12 per cent of British Adults Plan Never to Retire

New research has found that more than 2.1 million British adults aged between 55 and 64 do not know when they will be able to retire.

The study by Baring Asset Management also found that 12 per cent of all non-retired British adults do not plan to retire at all.

The findings are in stark contrast to the survey results from before the 2008 financial crisis, when 100 per cent of non-retired respondents were confident that they would be able to retire, and only 1 per cent unsure at what age they would be able to do so.

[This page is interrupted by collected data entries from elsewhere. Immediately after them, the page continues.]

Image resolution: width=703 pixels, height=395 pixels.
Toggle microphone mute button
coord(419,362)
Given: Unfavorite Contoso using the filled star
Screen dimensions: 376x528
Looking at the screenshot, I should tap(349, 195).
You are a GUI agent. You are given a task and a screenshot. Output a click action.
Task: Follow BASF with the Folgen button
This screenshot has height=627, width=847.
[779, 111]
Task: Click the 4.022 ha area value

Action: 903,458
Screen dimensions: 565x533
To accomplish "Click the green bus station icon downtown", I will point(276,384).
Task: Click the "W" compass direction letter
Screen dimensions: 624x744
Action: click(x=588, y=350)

There has also been a significant change in the outlook of people closest to retirement age (those aged 55-64) in only the last year. In 2011, 30 per cent (or 1.5 million people) were unable to say at what age they planned to retire, however this year’s figure has increased to 44 per cent (or 2.1 million people). This increase equates to 660,000 more adults of retirement age not knowing when they will be able to stop working than a year ago.

The research suggests that proportionally men are more likely than women to retire later, with almost two thirds (65 per cent) of men planning to retire over the age of 65, compared to 35 per cent of women.

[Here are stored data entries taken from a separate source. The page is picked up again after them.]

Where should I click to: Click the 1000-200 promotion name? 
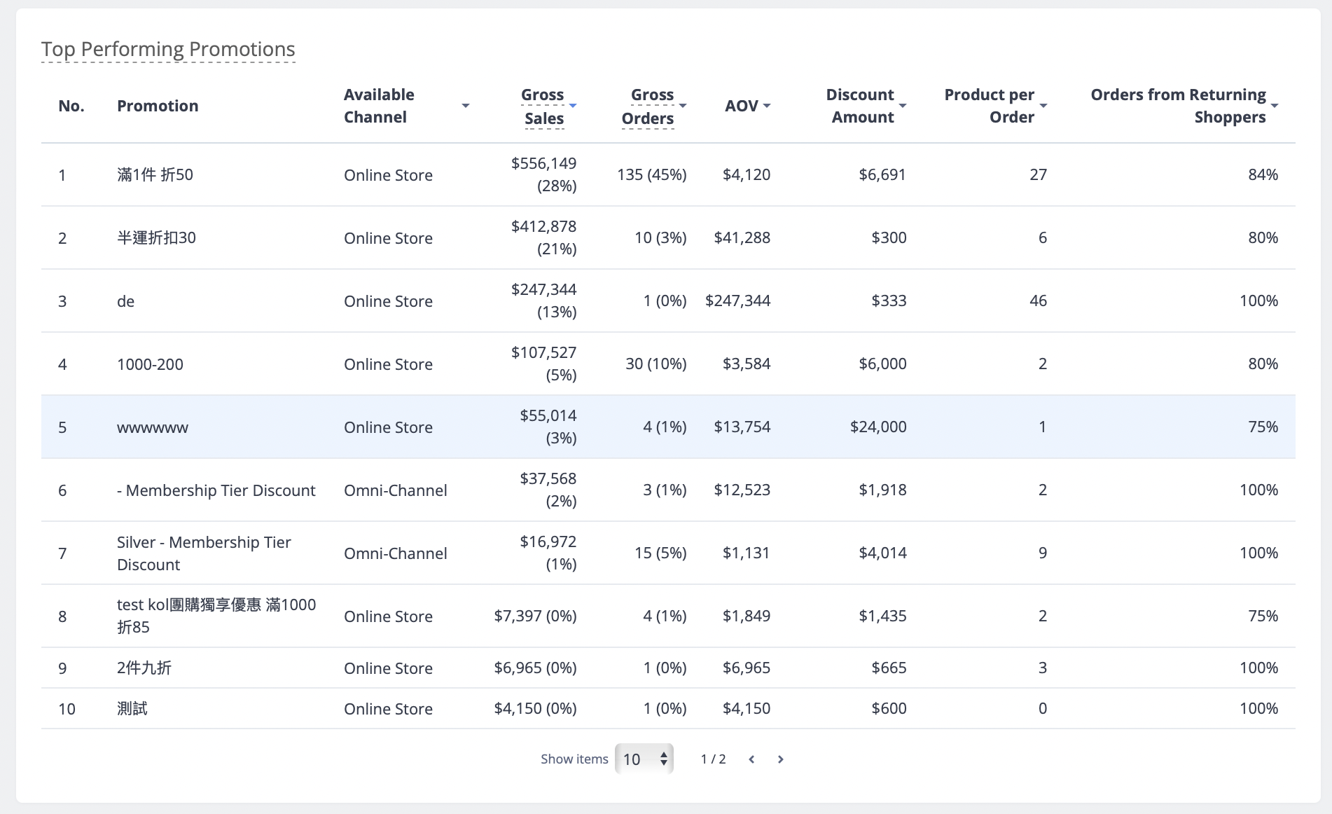tap(150, 364)
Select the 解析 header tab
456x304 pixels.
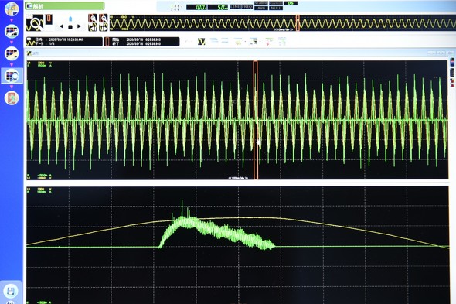65,6
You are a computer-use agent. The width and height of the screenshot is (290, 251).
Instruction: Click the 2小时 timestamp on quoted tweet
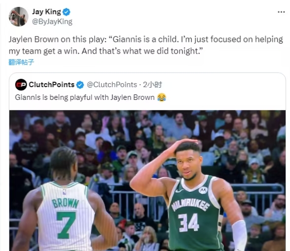[x=153, y=85]
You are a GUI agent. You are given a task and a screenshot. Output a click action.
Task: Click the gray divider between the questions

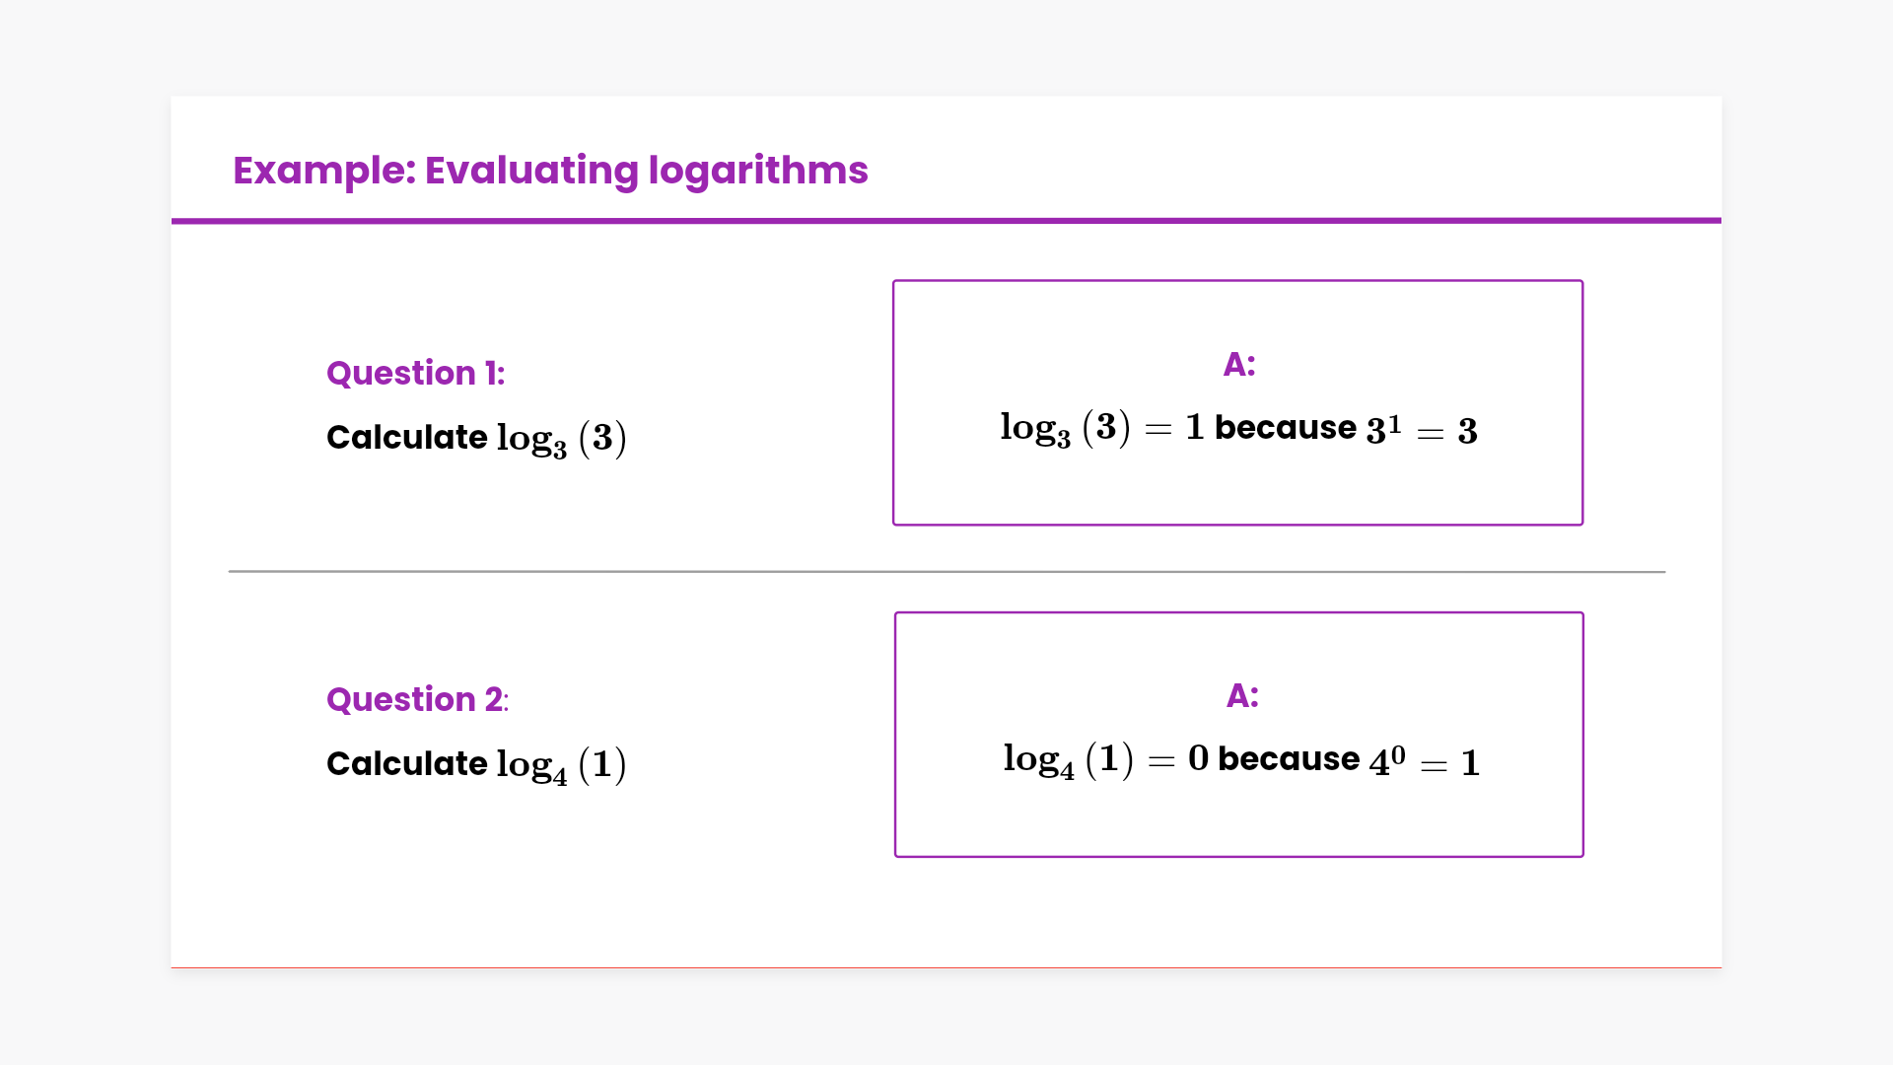[947, 571]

Over a third (36 per cent) of non-retired adults does not have a pension, and of those in the 55-64 year age group, 30 per cent do not have a pension, a rise from 26 per cent in last year’s survey.

Marino Valensise, of Baring Asset Management, which commissioned the ICM research, commented;

“Our research reveals that, for a worryingly large proportion of the British population, retirement is very uncertain. A significant number cannot afford to retire, owing to a combination of increasing longevity, a decline in the value of annuities and a lack of pension savings. The auto enrolment scheme may go some way to addressing this problem and it will be interesting to see how this impacts the results of our survey next year.

“Particularly concerning is the fact that such a huge proportion of people aged 55 – 64 do not know when they will be able to retire. It is likely that these people will have suffered pension losses in recent years due to the financial crisis and therefore need to work longer to recoup funds.

“With a high number of younger people also failing to save, it is essential that the benefits of a pension are understood to avoid further generations of pension poverty. While financial demands extend beyond saving for retirement, starting to build a pension early in your working life is absolutely key to ensuring a comfortable retirement.”